DESCRIPTION OF THE TASK = What you return should match the data below exactly, with every entry reproduced.

RECORD EXCERPTS =
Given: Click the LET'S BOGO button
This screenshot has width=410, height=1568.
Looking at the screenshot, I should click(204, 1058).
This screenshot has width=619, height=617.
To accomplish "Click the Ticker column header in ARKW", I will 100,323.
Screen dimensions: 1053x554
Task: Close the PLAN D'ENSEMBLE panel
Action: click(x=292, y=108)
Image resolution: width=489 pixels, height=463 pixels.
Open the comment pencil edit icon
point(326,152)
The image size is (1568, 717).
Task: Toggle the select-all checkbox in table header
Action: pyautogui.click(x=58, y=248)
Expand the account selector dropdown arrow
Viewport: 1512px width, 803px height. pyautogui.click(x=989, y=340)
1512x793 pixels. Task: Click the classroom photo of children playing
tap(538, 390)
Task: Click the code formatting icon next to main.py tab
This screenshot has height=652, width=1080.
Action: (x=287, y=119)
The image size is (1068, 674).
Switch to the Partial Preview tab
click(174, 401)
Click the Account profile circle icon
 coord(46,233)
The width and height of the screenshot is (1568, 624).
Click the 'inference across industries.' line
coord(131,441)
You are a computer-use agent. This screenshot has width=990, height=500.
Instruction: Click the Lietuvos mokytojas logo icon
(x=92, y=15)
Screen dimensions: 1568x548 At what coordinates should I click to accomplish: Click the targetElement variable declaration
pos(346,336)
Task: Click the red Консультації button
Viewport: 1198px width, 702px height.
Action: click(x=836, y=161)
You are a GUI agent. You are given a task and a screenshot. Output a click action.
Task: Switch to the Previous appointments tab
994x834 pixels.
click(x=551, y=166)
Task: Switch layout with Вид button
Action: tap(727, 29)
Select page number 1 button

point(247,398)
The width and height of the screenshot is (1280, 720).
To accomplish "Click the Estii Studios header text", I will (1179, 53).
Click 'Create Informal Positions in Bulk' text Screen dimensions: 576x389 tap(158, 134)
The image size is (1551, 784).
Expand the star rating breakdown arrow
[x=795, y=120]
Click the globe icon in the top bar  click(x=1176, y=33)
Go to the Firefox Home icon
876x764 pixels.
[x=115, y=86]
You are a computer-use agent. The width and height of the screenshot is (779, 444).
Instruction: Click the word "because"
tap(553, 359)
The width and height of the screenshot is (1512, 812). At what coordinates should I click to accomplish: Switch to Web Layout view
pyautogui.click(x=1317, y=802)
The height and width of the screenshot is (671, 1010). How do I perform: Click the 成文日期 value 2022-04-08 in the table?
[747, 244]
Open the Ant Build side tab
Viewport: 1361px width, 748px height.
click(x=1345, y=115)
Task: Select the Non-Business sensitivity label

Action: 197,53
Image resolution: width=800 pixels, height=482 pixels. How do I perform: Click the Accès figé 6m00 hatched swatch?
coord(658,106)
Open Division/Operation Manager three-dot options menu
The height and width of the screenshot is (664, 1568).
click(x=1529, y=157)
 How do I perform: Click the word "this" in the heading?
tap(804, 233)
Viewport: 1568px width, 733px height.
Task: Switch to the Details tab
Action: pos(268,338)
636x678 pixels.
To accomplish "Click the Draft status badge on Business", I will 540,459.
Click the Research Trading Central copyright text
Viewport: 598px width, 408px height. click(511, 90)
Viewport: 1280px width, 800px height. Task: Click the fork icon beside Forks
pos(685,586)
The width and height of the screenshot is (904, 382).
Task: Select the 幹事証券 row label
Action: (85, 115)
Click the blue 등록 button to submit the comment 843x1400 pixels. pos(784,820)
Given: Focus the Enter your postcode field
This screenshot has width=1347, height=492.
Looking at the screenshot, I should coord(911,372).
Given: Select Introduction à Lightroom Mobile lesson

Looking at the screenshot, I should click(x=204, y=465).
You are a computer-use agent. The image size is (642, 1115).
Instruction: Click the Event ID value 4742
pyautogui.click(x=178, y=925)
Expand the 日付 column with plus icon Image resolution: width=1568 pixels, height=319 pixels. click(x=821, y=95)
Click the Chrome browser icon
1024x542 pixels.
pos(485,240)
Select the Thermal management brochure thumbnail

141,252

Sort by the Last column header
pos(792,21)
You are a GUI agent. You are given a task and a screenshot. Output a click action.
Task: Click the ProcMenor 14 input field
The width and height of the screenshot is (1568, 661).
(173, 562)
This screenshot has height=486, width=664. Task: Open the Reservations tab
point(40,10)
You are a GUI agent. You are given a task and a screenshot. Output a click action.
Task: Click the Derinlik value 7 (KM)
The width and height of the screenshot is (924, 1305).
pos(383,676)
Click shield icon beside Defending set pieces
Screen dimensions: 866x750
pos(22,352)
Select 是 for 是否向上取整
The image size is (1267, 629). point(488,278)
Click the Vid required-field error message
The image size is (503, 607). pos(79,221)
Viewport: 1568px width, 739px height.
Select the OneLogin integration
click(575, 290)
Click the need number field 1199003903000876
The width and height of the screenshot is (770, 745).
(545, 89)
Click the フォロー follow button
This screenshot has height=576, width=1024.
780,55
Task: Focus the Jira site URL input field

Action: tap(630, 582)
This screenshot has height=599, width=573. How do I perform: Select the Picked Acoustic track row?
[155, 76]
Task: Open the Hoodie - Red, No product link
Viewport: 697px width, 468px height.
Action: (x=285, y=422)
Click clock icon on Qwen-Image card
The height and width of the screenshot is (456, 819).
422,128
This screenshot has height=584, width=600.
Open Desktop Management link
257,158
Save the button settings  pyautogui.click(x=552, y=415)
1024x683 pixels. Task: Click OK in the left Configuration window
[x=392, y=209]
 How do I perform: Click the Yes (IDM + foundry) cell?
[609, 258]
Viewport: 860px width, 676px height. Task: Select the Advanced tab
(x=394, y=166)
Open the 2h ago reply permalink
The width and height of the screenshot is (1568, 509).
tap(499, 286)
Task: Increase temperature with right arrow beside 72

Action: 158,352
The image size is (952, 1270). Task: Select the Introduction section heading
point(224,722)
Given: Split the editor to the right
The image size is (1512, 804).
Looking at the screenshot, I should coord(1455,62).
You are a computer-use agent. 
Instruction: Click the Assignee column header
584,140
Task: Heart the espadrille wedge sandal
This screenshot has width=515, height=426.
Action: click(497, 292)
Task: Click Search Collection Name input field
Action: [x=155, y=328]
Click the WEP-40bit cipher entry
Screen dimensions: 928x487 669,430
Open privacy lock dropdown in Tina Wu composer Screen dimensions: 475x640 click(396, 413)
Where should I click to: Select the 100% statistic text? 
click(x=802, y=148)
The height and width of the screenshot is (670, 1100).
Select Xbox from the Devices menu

ANSWER TO THE PROBLEM =
Given: Click the LET'S BOGO button
This screenshot has width=410, height=1568.
Looking at the screenshot, I should click(204, 1058).
This screenshot has width=619, height=617.
To accomplish "Click the Ticker column header in ARKW", I will 100,323.
Screen dimensions: 1053x554
Task: Close the PLAN D'ENSEMBLE panel
Action: click(x=292, y=108)
Image resolution: width=489 pixels, height=463 pixels.
Open the comment pencil edit icon
point(326,152)
The image size is (1568, 717).
Task: Toggle the select-all checkbox in table header
Action: pyautogui.click(x=58, y=248)
Expand the account selector dropdown arrow
Viewport: 1512px width, 803px height. pyautogui.click(x=989, y=340)
1512x793 pixels. Task: Click the classroom photo of children playing
tap(538, 390)
Task: Click the code formatting icon next to main.py tab
This screenshot has height=652, width=1080.
Action: (x=287, y=119)
The image size is (1068, 674).
Switch to the Partial Preview tab
click(174, 401)
Click the Account profile circle icon
 coord(46,233)
The width and height of the screenshot is (1568, 624).
Click the 'inference across industries.' line
coord(131,441)
You are a computer-use agent. This screenshot has width=990, height=500.
Instruction: Click the Lietuvos mokytojas logo icon
(x=92, y=15)
Screen dimensions: 1568x548 At what coordinates should I click to accomplish: Click the targetElement variable declaration
pos(346,336)
Task: Click the red Консультації button
Viewport: 1198px width, 702px height.
Action: click(x=836, y=161)
You are a GUI agent. You are given a task and a screenshot. Output a click action.
Task: Switch to the Previous appointments tab
994x834 pixels.
click(x=551, y=166)
Task: Switch layout with Вид button
Action: tap(727, 29)
Select page number 1 button

point(247,398)
The width and height of the screenshot is (1280, 720).
To accomplish "Click the Estii Studios header text", I will (1179, 53).
Click 'Create Informal Positions in Bulk' text Screen dimensions: 576x389 tap(158, 134)
The image size is (1551, 784).
Expand the star rating breakdown arrow
[x=795, y=120]
Click the globe icon in the top bar  click(x=1176, y=33)
Go to the Firefox Home icon
876x764 pixels.
[x=115, y=86]
You are a computer-use agent. The width and height of the screenshot is (779, 444).
Instruction: Click the word "because"
tap(553, 359)
The width and height of the screenshot is (1512, 812). At what coordinates should I click to accomplish: Switch to Web Layout view
pyautogui.click(x=1317, y=802)
The height and width of the screenshot is (671, 1010). How do I perform: Click the 成文日期 value 2022-04-08 in the table?
[747, 244]
Open the Ant Build side tab
Viewport: 1361px width, 748px height.
click(x=1345, y=115)
Task: Select the Non-Business sensitivity label

Action: 197,53
Image resolution: width=800 pixels, height=482 pixels. How do I perform: Click the Accès figé 6m00 hatched swatch?
coord(658,106)
Open Division/Operation Manager three-dot options menu
The height and width of the screenshot is (664, 1568).
click(x=1529, y=157)
 How do I perform: Click the word "this" in the heading?
tap(804, 233)
Viewport: 1568px width, 733px height.
Task: Switch to the Details tab
Action: pos(268,338)
636x678 pixels.
To accomplish "Click the Draft status badge on Business", I will 540,459.
Click the Research Trading Central copyright text
Viewport: 598px width, 408px height. click(511, 90)
Viewport: 1280px width, 800px height. Task: Click the fork icon beside Forks
pos(685,586)
The width and height of the screenshot is (904, 382).
Task: Select the 幹事証券 row label
Action: (85, 115)
Click the blue 등록 button to submit the comment 843x1400 pixels. pos(784,820)
Given: Focus the Enter your postcode field
This screenshot has width=1347, height=492.
Looking at the screenshot, I should coord(911,372).
Given: Select Introduction à Lightroom Mobile lesson

Looking at the screenshot, I should click(x=204, y=465).
You are a computer-use agent. The image size is (642, 1115).
Instruction: Click the Event ID value 4742
pyautogui.click(x=178, y=925)
Expand the 日付 column with plus icon Image resolution: width=1568 pixels, height=319 pixels. click(x=821, y=95)
Click the Chrome browser icon
1024x542 pixels.
pos(485,240)
Select the Thermal management brochure thumbnail

141,252

Sort by the Last column header
pos(792,21)
You are a GUI agent. You are given a task and a screenshot. Output a click action.
Task: Click the ProcMenor 14 input field
The width and height of the screenshot is (1568, 661).
(173, 562)
This screenshot has height=486, width=664. Task: Open the Reservations tab
point(40,10)
You are a GUI agent. You are given a task and a screenshot. Output a click action.
Task: Click the Derinlik value 7 (KM)
The width and height of the screenshot is (924, 1305).
pos(383,676)
Click shield icon beside Defending set pieces
Screen dimensions: 866x750
pos(22,352)
Select 是 for 是否向上取整
The image size is (1267, 629). point(488,278)
Click the Vid required-field error message
The image size is (503, 607). pos(79,221)
Viewport: 1568px width, 739px height.
Select the OneLogin integration
click(575, 290)
Click the need number field 1199003903000876
The width and height of the screenshot is (770, 745).
(545, 89)
Click the フォロー follow button
This screenshot has height=576, width=1024.
780,55
Task: Focus the Jira site URL input field

Action: tap(630, 582)
This screenshot has height=599, width=573. How do I perform: Select the Picked Acoustic track row?
[155, 76]
Task: Open the Hoodie - Red, No product link
Viewport: 697px width, 468px height.
Action: (x=285, y=422)
Click clock icon on Qwen-Image card
The height and width of the screenshot is (456, 819).
422,128
This screenshot has height=584, width=600.
Open Desktop Management link
257,158
Save the button settings  pyautogui.click(x=552, y=415)
1024x683 pixels. Task: Click OK in the left Configuration window
[x=392, y=209]
 How do I perform: Click the Yes (IDM + foundry) cell?
[609, 258]
Viewport: 860px width, 676px height. Task: Select the Advanced tab
(x=394, y=166)
Open the 2h ago reply permalink
The width and height of the screenshot is (1568, 509).
tap(499, 286)
Task: Increase temperature with right arrow beside 72

Action: 158,352
The image size is (952, 1270). Task: Select the Introduction section heading
point(224,722)
Given: Split the editor to the right
The image size is (1512, 804).
Looking at the screenshot, I should coord(1455,62).
You are a computer-use agent. 
Instruction: Click the Assignee column header
584,140
Task: Heart the espadrille wedge sandal
This screenshot has width=515, height=426.
Action: click(497, 292)
Task: Click Search Collection Name input field
Action: [x=155, y=328]
Click the WEP-40bit cipher entry
Screen dimensions: 928x487 669,430
Open privacy lock dropdown in Tina Wu composer Screen dimensions: 475x640 click(396, 413)
Where should I click to: Select the 100% statistic text? 
click(x=802, y=148)
The height and width of the screenshot is (670, 1100).
Select Xbox from the Devices menu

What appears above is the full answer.